Portando avanti la retorica del self-made man tout court si dà soltanto a Cesare: l’università e la ricerca vengono messi su un piano inferiore, tacciate di nozionismo e improduttività, capaci soltanto di rilasciare un pezzo di carta che sembra un passepartout per accedere a una posizione lavorativa precaria nel terziario. Questa interpretazione del ruolo degli atenei nella società è anche il frutto di quasi quarant’anni di politiche neoliberiste: la precarizzazione del mondo del lavoro qualificato, ovvero quello composto da giovani neolaureati, che dopo anni di formazione vedono disattese le loro aspettative di vita a causa della mancanza di stabilità, e che sono sopraffatti da un iper sfruttamento professionale, ha causato una perdita di rilievo sociale degli atenei, una volta considerati il luogo del riscatto sociale per eccellenza.

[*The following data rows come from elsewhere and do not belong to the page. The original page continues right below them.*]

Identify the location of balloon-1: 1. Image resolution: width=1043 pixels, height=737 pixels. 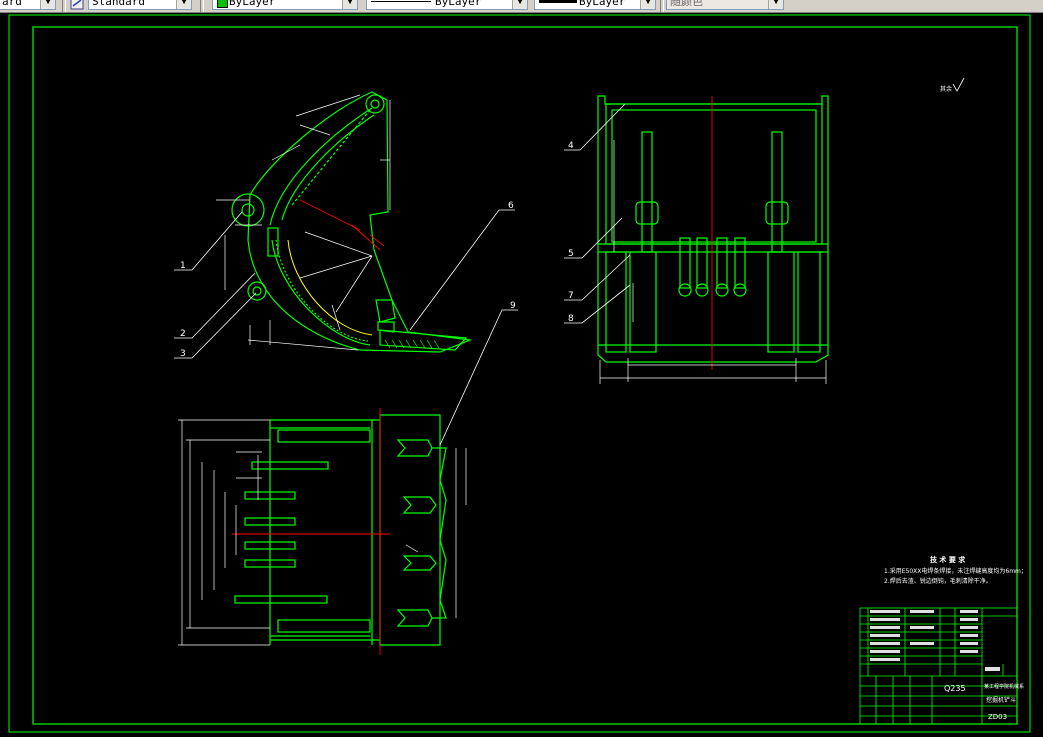
(183, 266).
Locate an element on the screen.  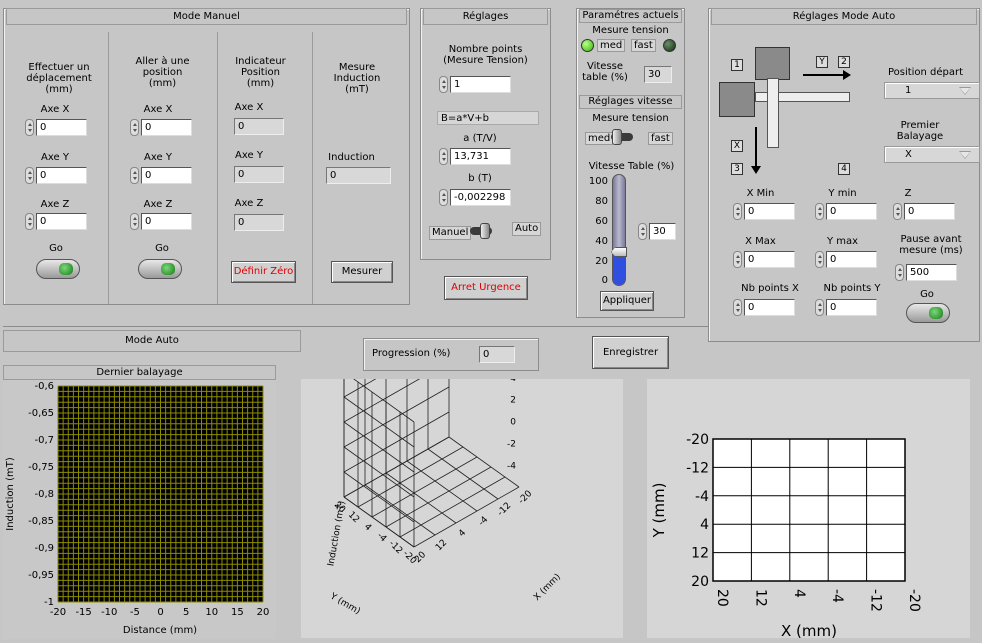
ymax-control: 0 is located at coordinates (846, 260).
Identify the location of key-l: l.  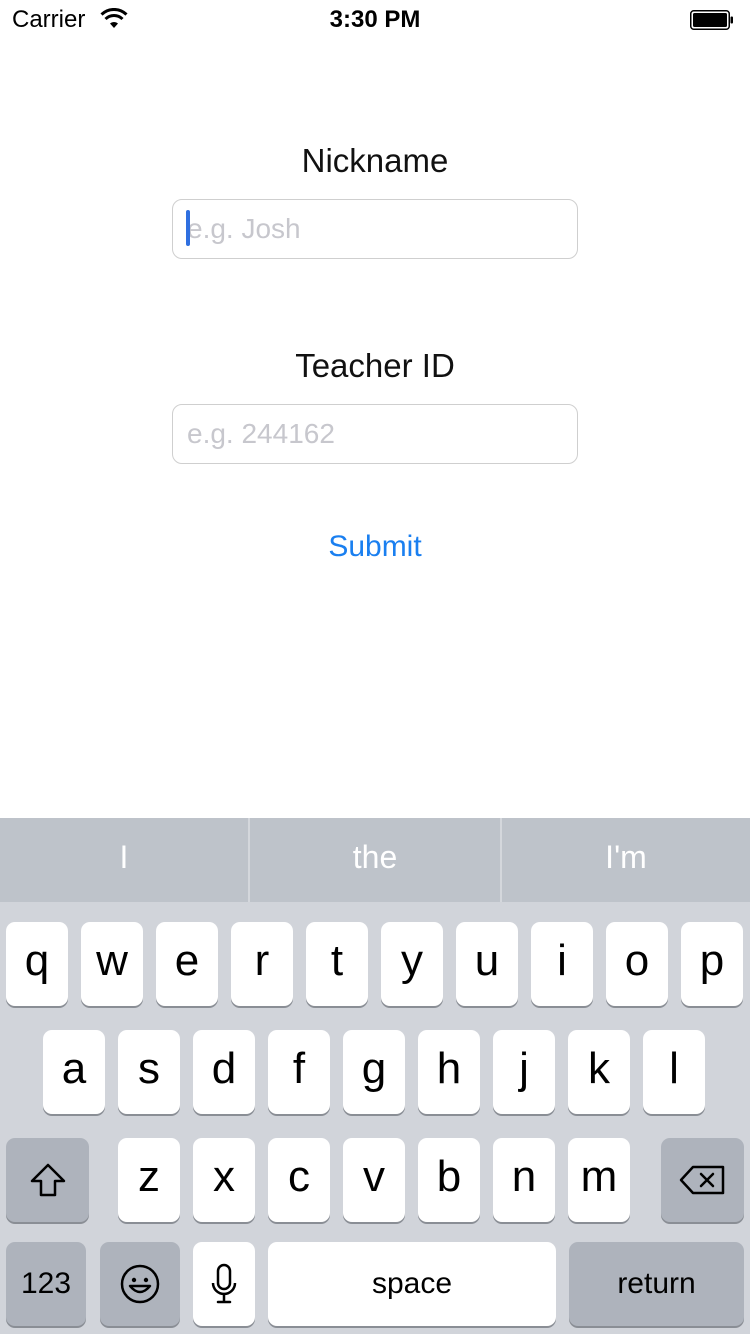
(674, 1072).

L’attuale “tuttologia” da social media, in cui tutti si ergono a detentori ultimi delle verità nascoste, senza avere alla base alcuna preparazione sull’on-topic quotidiano, sia esso legato alla sperimentazione sui vaccini anti-Covid o alla guerra in Ucraina, è una conseguenza diretta di questo fenomeno.
La politica deve prendere coscienza di questa deriva anti-accademica, che sta maturando in seno al produttivismo neoliberista, che pone la cultura su un gradino inferiore rispetto al guadagno immediato, senza badare al reale e concreto apporto offerto dalle istituzioni universitarie al cambio dei paradigmi socio-economici nell’era digitale.
Senza università non c’è innovazione, senza innovazione non c’è sviluppo, sia dal punto di vista economico che sociale. I fondi del Pnrr daranno nuova linfa vitale al mondo accademico dopo anni di riforme incompiute o, addirittura, peggiorative, che hanno destabilizzato migliaia di professionisti della ricerca impegnati nell’università senza adeguato sostentamento e con un futuro incerto.
Ma solo gli incentivi non bastano. Bisogna ridare all’università pubblica il posto che merita, ovvero il gradino più alto nella scala dei valori del sapere, adoperando anche i nuovi modelli del marketing digitale e i social media, non qualificandola come istituto che rilascia diplomi, ma in qualità di ente superiore di formazione delle nuove generazioni di ricercatori, che rappresentano, nella pratica, l’avanguardia dell’umanità.